Given entries: Begin

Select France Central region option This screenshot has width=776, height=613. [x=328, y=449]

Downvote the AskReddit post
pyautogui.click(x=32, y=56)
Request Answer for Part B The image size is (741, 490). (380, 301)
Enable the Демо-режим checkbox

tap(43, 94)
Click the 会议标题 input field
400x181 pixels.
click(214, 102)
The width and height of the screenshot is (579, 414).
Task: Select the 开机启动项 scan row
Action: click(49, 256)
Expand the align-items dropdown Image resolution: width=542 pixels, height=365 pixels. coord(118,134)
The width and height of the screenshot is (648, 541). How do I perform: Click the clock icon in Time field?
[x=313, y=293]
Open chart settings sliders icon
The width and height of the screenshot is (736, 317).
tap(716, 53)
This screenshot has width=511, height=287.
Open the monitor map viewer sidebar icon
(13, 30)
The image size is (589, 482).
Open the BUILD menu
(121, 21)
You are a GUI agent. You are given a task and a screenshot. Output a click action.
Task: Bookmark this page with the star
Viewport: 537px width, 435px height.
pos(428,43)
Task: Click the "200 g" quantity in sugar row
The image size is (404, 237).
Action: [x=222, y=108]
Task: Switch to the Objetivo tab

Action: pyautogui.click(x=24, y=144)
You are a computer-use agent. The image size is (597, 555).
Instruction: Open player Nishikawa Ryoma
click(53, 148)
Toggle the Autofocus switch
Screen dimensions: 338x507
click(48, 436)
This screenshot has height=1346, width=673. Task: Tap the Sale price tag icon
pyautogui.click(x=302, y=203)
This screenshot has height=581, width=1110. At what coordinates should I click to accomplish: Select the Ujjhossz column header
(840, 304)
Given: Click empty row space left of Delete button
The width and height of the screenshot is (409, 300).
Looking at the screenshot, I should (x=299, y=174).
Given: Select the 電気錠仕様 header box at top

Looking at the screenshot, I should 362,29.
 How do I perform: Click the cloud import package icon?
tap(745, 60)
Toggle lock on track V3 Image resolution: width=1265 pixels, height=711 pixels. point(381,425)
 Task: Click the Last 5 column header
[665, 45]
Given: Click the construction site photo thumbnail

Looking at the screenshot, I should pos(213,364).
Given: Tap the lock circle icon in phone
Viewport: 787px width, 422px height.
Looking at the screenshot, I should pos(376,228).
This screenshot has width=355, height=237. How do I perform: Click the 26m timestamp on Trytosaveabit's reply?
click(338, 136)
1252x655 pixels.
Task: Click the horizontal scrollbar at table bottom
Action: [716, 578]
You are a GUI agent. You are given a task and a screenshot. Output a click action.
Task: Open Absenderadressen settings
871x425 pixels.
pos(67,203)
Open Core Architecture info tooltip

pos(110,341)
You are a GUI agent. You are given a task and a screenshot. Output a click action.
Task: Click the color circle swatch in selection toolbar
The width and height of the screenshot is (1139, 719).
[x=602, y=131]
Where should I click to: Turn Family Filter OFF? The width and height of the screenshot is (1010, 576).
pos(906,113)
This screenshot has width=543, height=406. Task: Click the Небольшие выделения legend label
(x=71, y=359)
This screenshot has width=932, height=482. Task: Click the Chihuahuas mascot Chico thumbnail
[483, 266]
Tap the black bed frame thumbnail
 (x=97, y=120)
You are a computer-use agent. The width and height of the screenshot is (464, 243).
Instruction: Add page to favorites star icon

Given entries: End

* _What you have to do_: You are asked to copy all of the entries above exactly.

* _Task response_:
Select France Central region option This screenshot has width=776, height=613. [x=328, y=449]

Downvote the AskReddit post
pyautogui.click(x=32, y=56)
Request Answer for Part B The image size is (741, 490). (380, 301)
Enable the Демо-режим checkbox

tap(43, 94)
Click the 会议标题 input field
400x181 pixels.
click(214, 102)
The width and height of the screenshot is (579, 414).
Task: Select the 开机启动项 scan row
Action: click(49, 256)
Expand the align-items dropdown Image resolution: width=542 pixels, height=365 pixels. coord(118,134)
The width and height of the screenshot is (648, 541). How do I perform: Click the clock icon in Time field?
[x=313, y=293]
Open chart settings sliders icon
The width and height of the screenshot is (736, 317).
tap(716, 53)
This screenshot has width=511, height=287.
Open the monitor map viewer sidebar icon
(13, 30)
The image size is (589, 482).
Open the BUILD menu
(121, 21)
You are a GUI agent. You are given a task and a screenshot. Output a click action.
Task: Bookmark this page with the star
Viewport: 537px width, 435px height.
pos(428,43)
Task: Click the "200 g" quantity in sugar row
The image size is (404, 237).
Action: [x=222, y=108]
Task: Switch to the Objetivo tab

Action: pyautogui.click(x=24, y=144)
You are a computer-use agent. The image size is (597, 555).
Instruction: Open player Nishikawa Ryoma
click(53, 148)
Toggle the Autofocus switch
Screen dimensions: 338x507
click(48, 436)
This screenshot has height=1346, width=673. Task: Tap the Sale price tag icon
pyautogui.click(x=302, y=203)
This screenshot has height=581, width=1110. At what coordinates should I click to accomplish: Select the Ujjhossz column header
(840, 304)
Given: Click empty row space left of Delete button
The width and height of the screenshot is (409, 300).
Looking at the screenshot, I should (x=299, y=174).
Given: Select the 電気錠仕様 header box at top

Looking at the screenshot, I should 362,29.
 How do I perform: Click the cloud import package icon?
tap(745, 60)
Toggle lock on track V3 Image resolution: width=1265 pixels, height=711 pixels. point(381,425)
 Task: Click the Last 5 column header
[665, 45]
Given: Click the construction site photo thumbnail

Looking at the screenshot, I should pos(213,364).
Given: Tap the lock circle icon in phone
Viewport: 787px width, 422px height.
Looking at the screenshot, I should pos(376,228).
This screenshot has width=355, height=237. How do I perform: Click the 26m timestamp on Trytosaveabit's reply?
click(338, 136)
1252x655 pixels.
Task: Click the horizontal scrollbar at table bottom
Action: [716, 578]
You are a GUI agent. You are given a task and a screenshot. Output a click action.
Task: Open Absenderadressen settings
871x425 pixels.
pos(67,203)
Open Core Architecture info tooltip

pos(110,341)
You are a GUI agent. You are given a task and a screenshot. Output a click action.
Task: Click the color circle swatch in selection toolbar
The width and height of the screenshot is (1139, 719).
[x=602, y=131]
Where should I click to: Turn Family Filter OFF? The width and height of the screenshot is (1010, 576).
pos(906,113)
This screenshot has width=543, height=406. Task: Click the Небольшие выделения legend label
(x=71, y=359)
This screenshot has width=932, height=482. Task: Click the Chihuahuas mascot Chico thumbnail
[483, 266]
Tap the black bed frame thumbnail
 (x=97, y=120)
You are a computer-use agent. The width and height of the screenshot is (464, 243).
Instruction: Add page to favorites star icon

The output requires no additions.